The district court dismissed the tribe and tribal entities but kept in the individual defendants. It found that the validity of the Navajo taxes was conditioned upon their approval by the Secretary of the Interior which had not been obtained, and that the state and county taxes were valid. These appeals and cross-appeals followed.

As the district court noted, the facts and issues in this case are very similar to those of Merrion v. Jicarilla Apache Tribe, 617 F.2d 537 (10th Cir.). Since the district court opinion in the cases before us the Supreme Court decided Merrion. Merrion v. Jicarilla Apache Tribe, 455 U.S. 130, 102 S.Ct. 894, 71 L.Ed.2d 21. These two cases govern the basic issues in this appeal.

It is apparent from Merrion that Indian taxation of oil and gas leases is a valid exercise of tribal authority. As the Court there said, 455 U.S. 130, at 137, 102 S.Ct. 894 at 901, the tribe has a power to tax which derives from

“the tribe’s general authority, as sovereign, to control economic activity within its jurisdiction, and to defray the cost of providing governmental services by requiring contributions from persons or enterprises engaged in economic activities within that jurisdiction.”

See also Washington v. Confederated Tribes, 447 U.S. 134, 100 S.Ct. 2069, 65 L.Ed.2d 10. Thus the Navajo Tribe had the power to tax and the burden on those who attack that power is to show that it has been modified, conditioned or divested by Congressional action.

The Supreme Court in Merrion rejected the argument that the Jicarilla Tribe’s power to tax had been preempted by the extensive federal regulation of oil and gas leases promulgated pursuant to the Indian Mineral Leasing Act, 25 U.S.C. §§ 396a-396g. Despite that position of the Court the plaintiffs again advance a preemption argument, but they contend that there is a critical difference between the Jicarilla Tribe and the Navajo Tribe in that the Navajo Tribe has .not chosen to organize and adopt a constitution under the Indian Reorganiza[489]*489tion Act of 1934, 25 U.S.C. §§ 461-479 (IRA). Thus taxes imposed by the organized Jicarilla Tribe would be reviewed by the Secretary of the Interior in accordance with the Jicarilla Constitution. Revised Constitution of the Jicarilla Apache Tribe, Art. XI § 1(e).

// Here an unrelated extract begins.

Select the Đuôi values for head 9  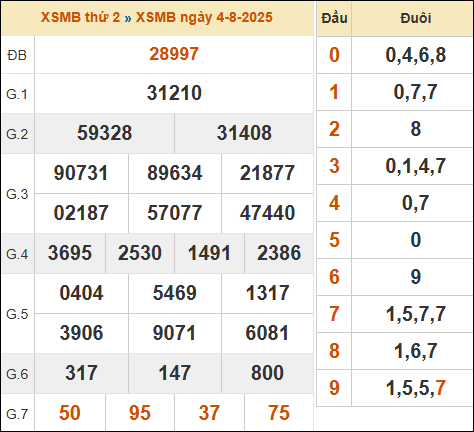pos(416,388)
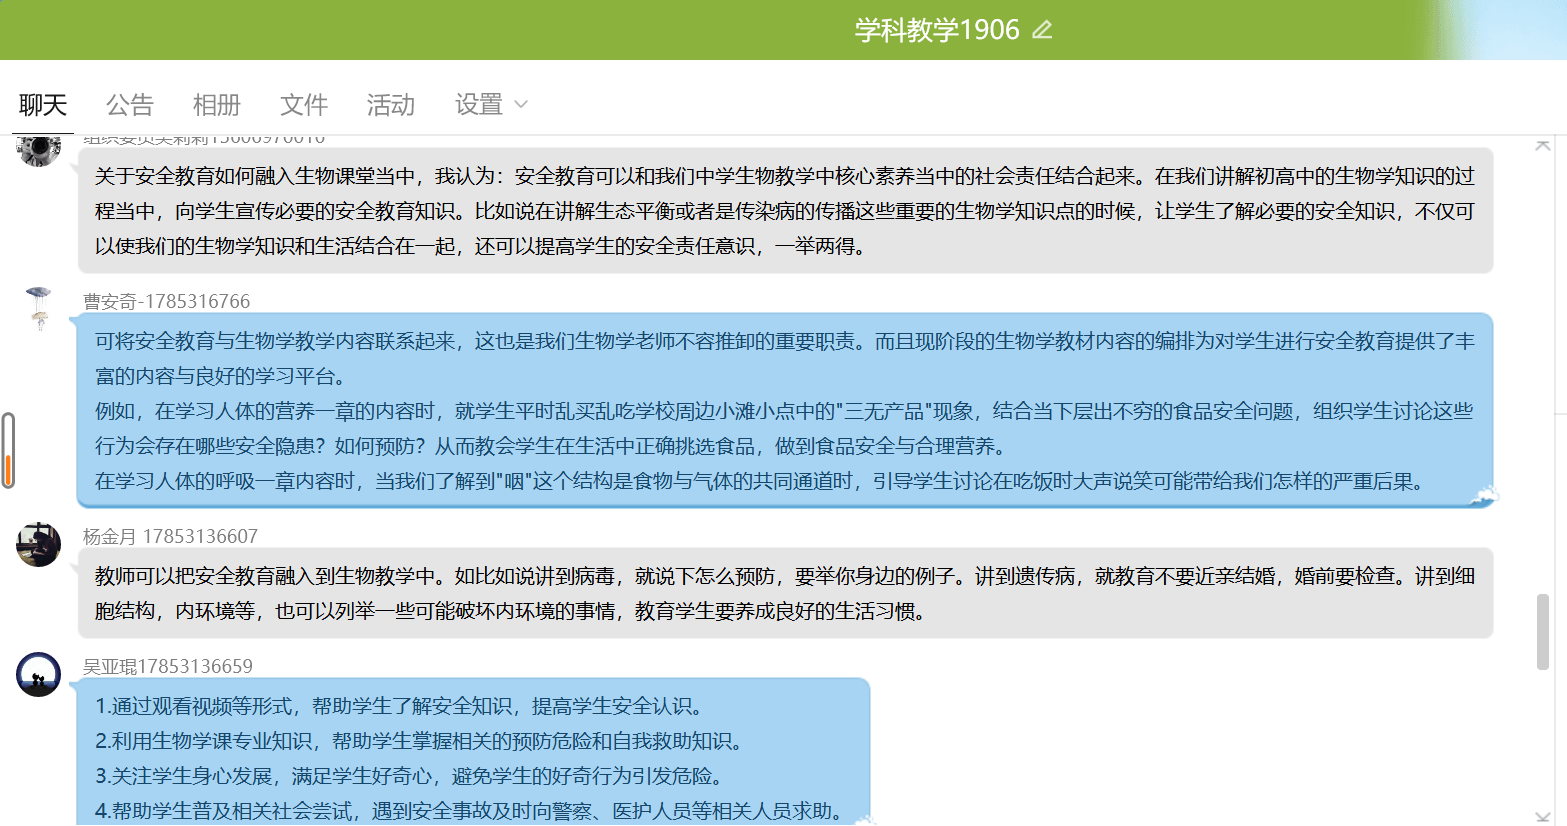Click the username 曹安奇-1785316766
Viewport: 1567px width, 826px height.
(x=167, y=301)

This fact was noted by the Court in Merrion. 455 U.S. 130 at 150, 102 S.Ct. 894 at 905. In contrast, plaintiffs argue the taxes imposed by the Navajo Tribe which has no constitution would not be reviewed by any federal agency and might disrupt federal energy policies. Therefore, the plaintiffs argue the Navajo tax should be held to be preempted even though Merrion held that the similar Jicarilla tax was not.

We cannot agree with this argument. The secretarial approval required by the Jicarilla Constitution was not the only factor mentioned in Merrion on the point of federal regulation and preemption of the tribe’s power to tax. State taxation might cause similar disruptions of federal policy, and the Court in Merrion, though not faced with the question, clearly indicated that state taxation of these leases was allowed under 25 U.S.C. § 398c. Merrion, 455 U.S. at 150-51, 102 S.Ct. at 908. See also Commonwealth Edison Co. v. Montana, 453 U.S. 609, 101 S.Ct. 2946, 69 L.Ed.2d 884.

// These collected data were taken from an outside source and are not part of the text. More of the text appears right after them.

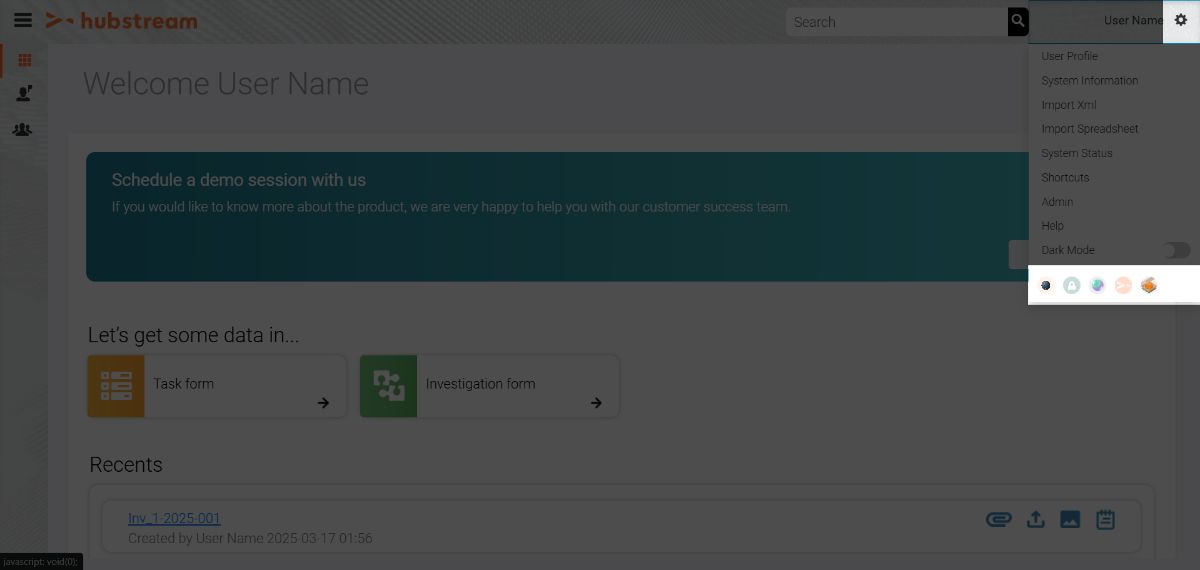Open the hamburger navigation menu
This screenshot has width=1200, height=570.
[22, 21]
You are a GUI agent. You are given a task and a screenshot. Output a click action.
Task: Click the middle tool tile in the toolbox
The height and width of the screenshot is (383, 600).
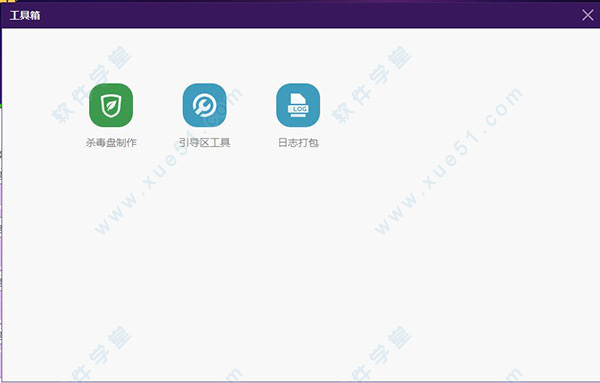tap(205, 105)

Further, in Merrion the Court observed that Congress had recognized and allowed for the possibility of Indian taxation in the Natural Gas Policy Act of 1978, 15 U.S.C. § 3320(a), (c)(1) (1976 ed. Supp. III). The tribal taxation contemplated by this statute is not confined to taxes imposed by organized tribes. See 15 U.S.C. § 3316(b)(2)(C)(ii) (1976 ed.) where the meaning of the phrase “Indian tribe” for purposes of the Natural Gas Policy Act is stated. Thus federal energy law expressly allows for tribal taxes, and does so without any suggestion that the power to tax can only be exercised by tribes which have adopted a constitution under the IRA. We therefore hold that the Navajo Tribe’s power to tax exists despite extensive federal regulation of the oil and gas activities- on the reservation.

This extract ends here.